Les avancées technologiques au sein du Service météorologique

Soumis par Olivier Gagnon

Lorsque le Service météorologique du Canada a été créé en 1871, la population du Canada comptait environ 3,5 millions d’habitants, répartis en grande partie dans des régions rurales dispersées dans tout le pays. Les stations météorologiques, qui étaient rares dans la région continentale des États-Unis et dans le Sud du Canada, communiquaient les observations météorologiques locales au moyen de réseaux télégraphiques, à l’aide desquelles des cartes météorologiques à grande échelle étaient tracées à la main.

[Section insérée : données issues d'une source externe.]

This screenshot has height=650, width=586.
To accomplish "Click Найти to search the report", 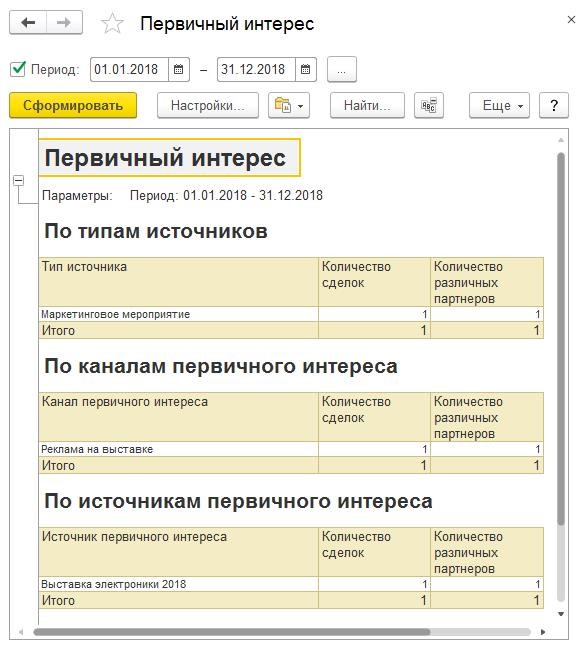I will (367, 105).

À l’époque, l’un des principaux objectifs du Service météorologique était de fournir des avertissements de tempête marine à l’intention des pêcheurs et des navigateurs.

Depuis ses débuts, la météorologie a dû suivre l’évolution des technologies de mesure et la demande croissante de services météorologiques. Deux avancées technologiques importantes ont été le développement de l’aviation commerciale au début des années 1930 et l’industrialisation de l’agriculture suivant la Seconde Guerre mondiale. On doit ces avancées aux progrès des sciences atmosphériques et océaniques, ainsi qu’au développement et à l’évolution de nouvelles technologies telles que les télécommunications (téléphone, radio, télévision), puis les radars, les satellites, les ordinateurs et l’Internet.

Les superordinateurs d’aujourd’hui ont permis d’augmenter considérablement les zones de prévisions (des conditions météorologiques mondiales jusqu’aux prévisions à l’échelle d’une ville) et les horizons temporels (passant de prévisions pour les prochaines heures aux prévisions saisonnières). Ils nous ont permis d’aller au-delà des prévisions météorologiques traditionnelles et de nous lancer dans les prévisions environnementales, telles que les prévisions de la qualité de l’air, de la glace de mer, des vagues et du niveau de l’eau.

Map of Canada showing pressure and wind forecasts. Inaugural Transmission Canadian Weatherfax System written at the top.
Map of Canada celebrating the creation of a facsimile system for sharing weather forecasts across Canada. Map is showing pressure and wind forecast from 1953.

Les ordinateurs haute performance de demain seront capables d’effectuer un milliard de milliard de calculs par seconde (ce qui est 10 à 20 fois plus rapide que les superordinateurs actuels; c’est ce qu’on appelle l’exa-informatique). Les superordinateurs ont permis l’élaboration de processus d’intervention rapide en cas d’urgences environnementales, comme les prévisions du rejet de cendres volcaniques dans l’atmosphère pour la sécurité aérienne, les prévisions sur la fumée lors de la lutte contre les incendies de forêt et les prévisions de la trajectoire de panaches toxiques en cas d’incidents chimiques et nucléaires. Nous pouvons également utiliser les superordinateurs pour effectuer des simulations permettant d’orienter l’élaboration des politiques environnementales.

La prochaine frontière que les superordinateurs de demain auront à franchir sera la création d’une réplique numérique très détaillée (une « jumelle numérique ») de la Terre pour nous permettre de mieux comprendre le passé, le présent et l’avenir de notre planète. Cet outil nous aidera à surveiller la santé de la planète et à simuler l’effet de certaines activités et de certains choix sur la planète à l’avenir, ce qui facilitera la prise de décision.